# Introduction to Python

Before we get into statistics and Machine Learning, it is good to dwell a little on pure Python programming. In this course, we will cover the main concepts of:

* Our book: [Introduction Pratique à Python](https://julie-2-next-resources.s3.eu-west-3.amazonaws.com/Introduction_Pratique_%C3%A0_Python-Jedha.pdf) 📗

* Our online course: [Introduction to Python for Data Science](https://app.jedha.co/track/introduction-to-python-for-data-science) 📹

Both of which are part of your student's perks ! 🤗

## What you'll learn in this course 🧐🧐

- Create variables
- Write conditions & loops
- Importing databases using Pandas library
- Manipulating databases using Pandas library

## Python programming 🐍

Python is a programming language created in 1989. It was designed to be easily understandable and in fact has multiple applications. In addition to Data Science applications, you can use this language for programming video games, web applications and much more. 

### What will we need to code? 💻

There are many programming environments you can use to write your Python code. For this course, you can use whatever suits you best : Jupyter Lab locally, [Google Colab](https://colab.research.google.com/?hl=fr) or you can also subscribe to [JULIE's workstations](https://app.jedha.co/workspace) in which Jupyter and all the tools needed to do Data Science are installed.


### Hello World 👋

Let's try a first program in our text editor.

In [3]:
first_name = input("What's your name?")
print("Hello {}, how are you today?".format(first_name))

Hello Obi-Wan Kenobi, how are you today?


This program asks the user for your name and stores it within what is called a *variable*. In this case, the variable is called `first_name`.

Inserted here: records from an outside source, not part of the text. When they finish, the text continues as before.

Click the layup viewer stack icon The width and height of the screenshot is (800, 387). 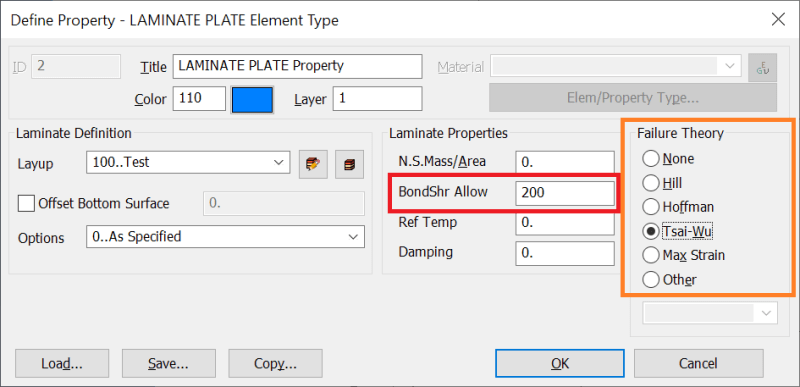pos(349,164)
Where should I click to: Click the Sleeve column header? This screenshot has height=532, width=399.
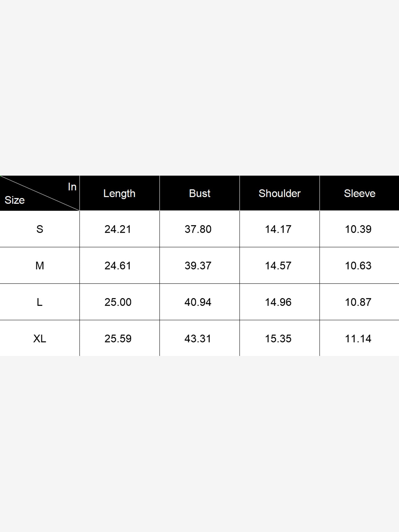[x=360, y=193]
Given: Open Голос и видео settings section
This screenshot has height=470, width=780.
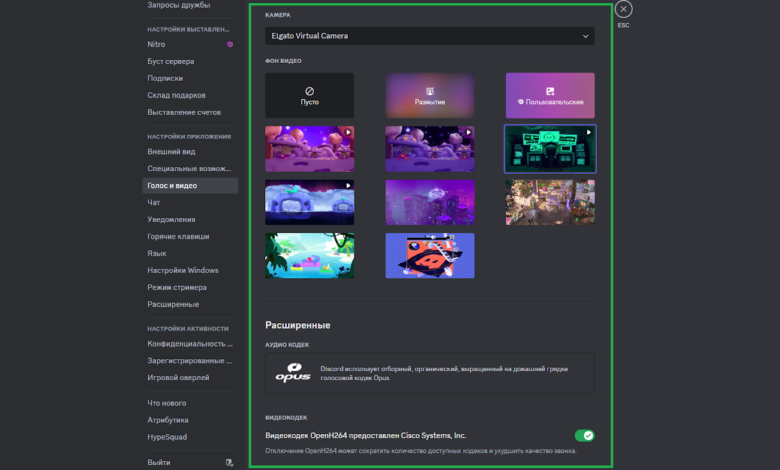Looking at the screenshot, I should point(173,185).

Next, we ask the program to say hello to the first name that has been entered into the `first_name` variable using the `print()` function.

This is the simplest program in the world but it allows us to see some useful concepts. Let's now create a complete application that will, by the way, teach you the fundamental concepts of the Python language.

### Write a condition 🌴

There's nothing like building a quizz to understand programming principles. The idea of this application is to answer three questions. The user will have 3 "chances" to answer all the questions.

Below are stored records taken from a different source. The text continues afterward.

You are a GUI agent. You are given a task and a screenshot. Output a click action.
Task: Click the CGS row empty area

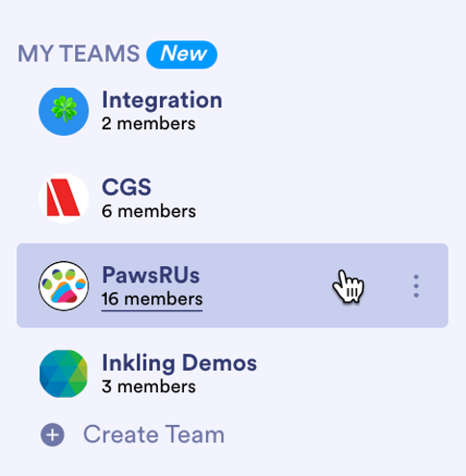coord(321,198)
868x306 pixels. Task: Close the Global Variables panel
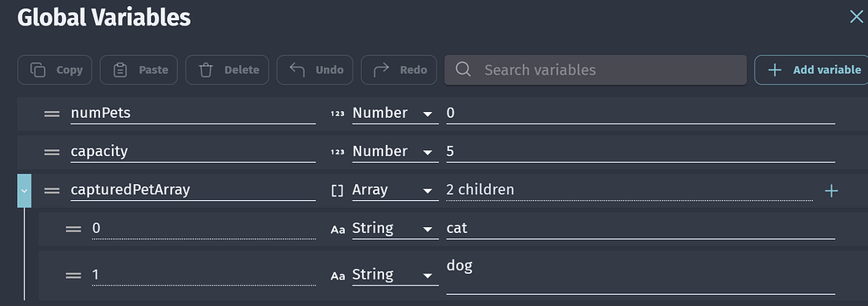coord(856,17)
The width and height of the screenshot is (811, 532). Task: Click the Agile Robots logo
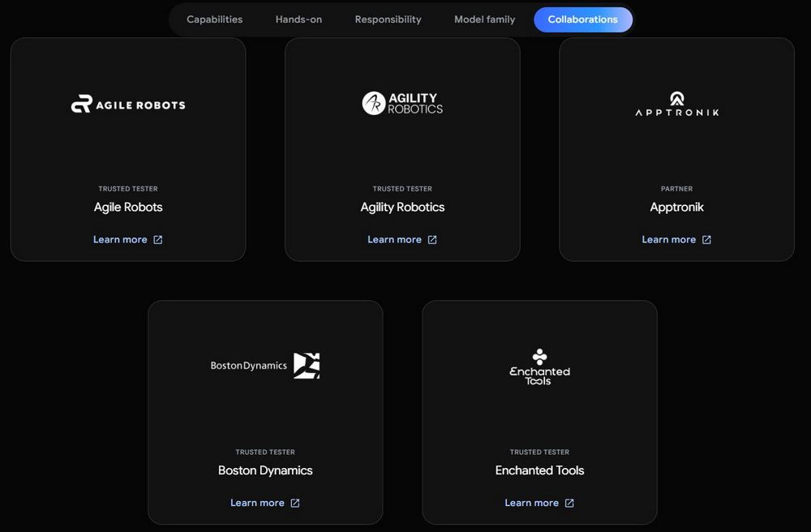point(128,104)
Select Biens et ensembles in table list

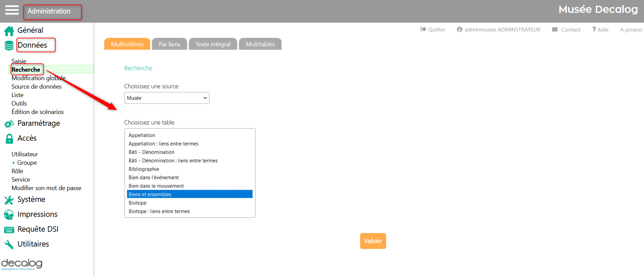tap(190, 194)
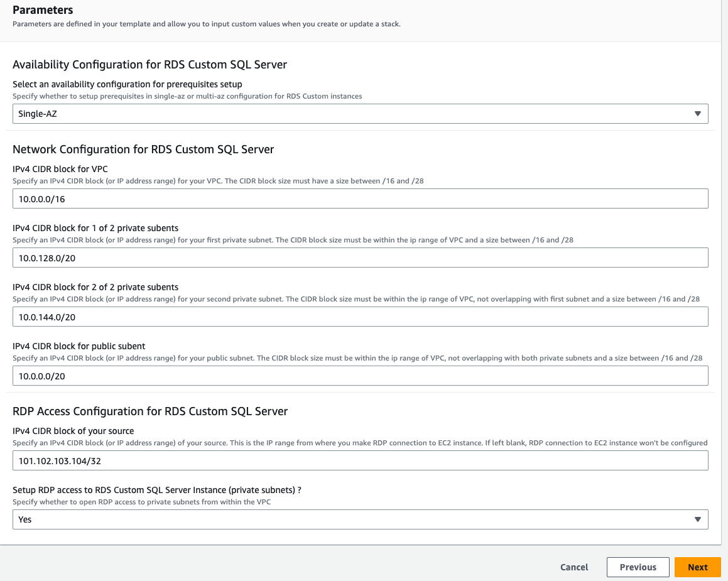Click inside the 10.0.144.0/20 input box
The height and width of the screenshot is (581, 728).
(360, 317)
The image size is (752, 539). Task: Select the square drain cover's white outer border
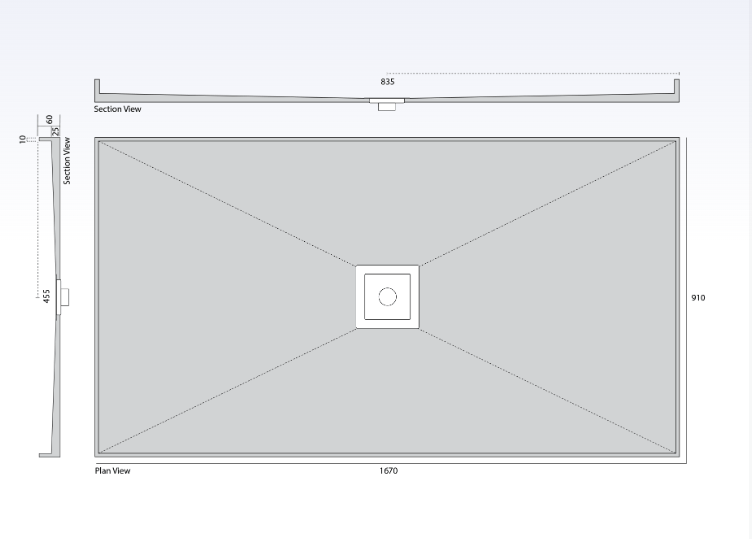(387, 269)
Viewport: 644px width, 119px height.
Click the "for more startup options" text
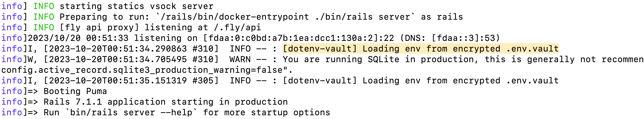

This is not easy for a first application, so let's do it step by step.

A first concept to master is the way you build a condition. Indeed, we will need to check if the user has given, or not, the right answer to the question.

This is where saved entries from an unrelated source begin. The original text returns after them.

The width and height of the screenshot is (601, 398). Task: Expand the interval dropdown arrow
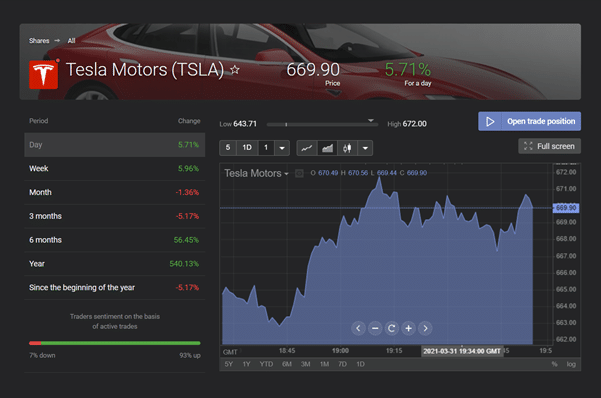point(282,148)

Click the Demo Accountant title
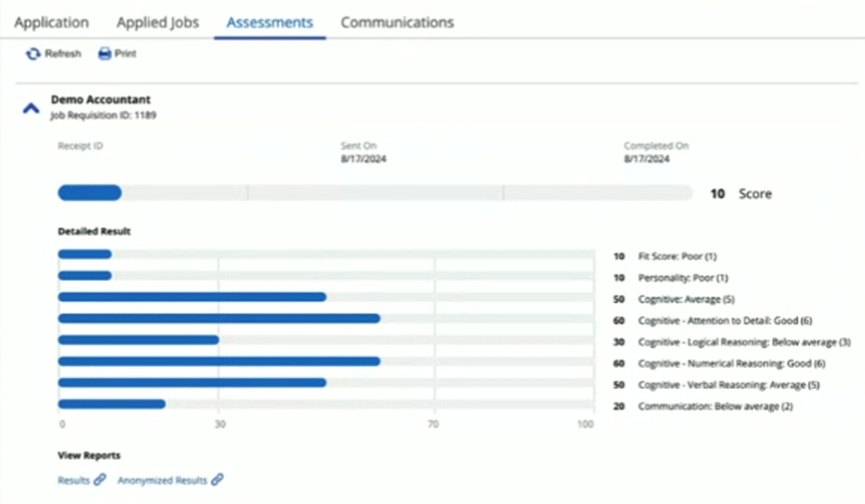click(100, 100)
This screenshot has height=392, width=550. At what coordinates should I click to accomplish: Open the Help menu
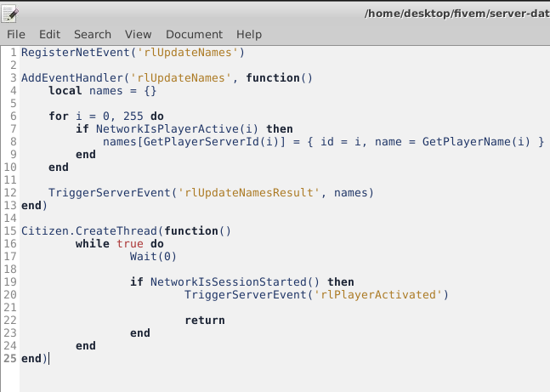coord(249,34)
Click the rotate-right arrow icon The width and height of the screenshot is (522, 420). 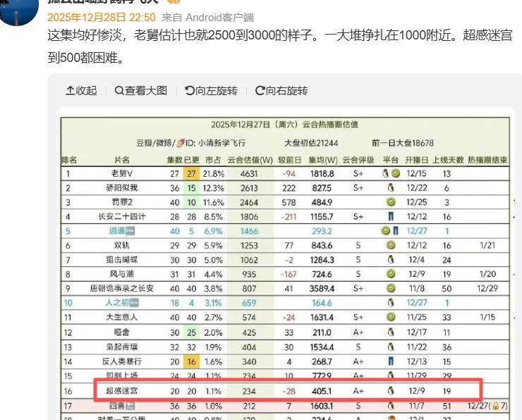260,91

Here is how it is structured:

In [None]:
question = input("What is the color of Henry IV's white horse?")

if question == "white":
  print("bravo ! that's the right answer")
else:
  print("Too bad... that was the wrong answer")


Here is the principle for formulating a condition. It starts with an `if` followed by the condition you want to check. If the condition is not verified, your program needs to know what to do. This is where the `else` comes in. It will allow you to say what the program should do if the condition is not met.

🚨 **WARNING**: indentation is very important in Python. If you don't respect it, your script won't work.


### Create a loop 🔁

Now that we know how to verify the answer to a question, we should not move on to the question based on whether the answer given is wrong. This can be done through a loop.

There are two types of loops:

#### For

The _for_ loop allows to iterate over a **finite number** of elements. For our case, we could say for example that the person has 3 chances before losing the quiz and thus getting out of the loop

In [None]:
for i in range(0, 3):
  print("you have {} chances".format(3 - i))
  question = input("What is the color of Henry IV's white horse?")
  if question == "white":
    print("Bravo, you got it")
    break
  else:
    print ("Too bad, you didn't get the right answer")
    if i == 2:
      print("Ah, you lost the game...")


Here, we count the number of iterations thanks to the `range()` function which allows us to give a value to `i` at each iteration.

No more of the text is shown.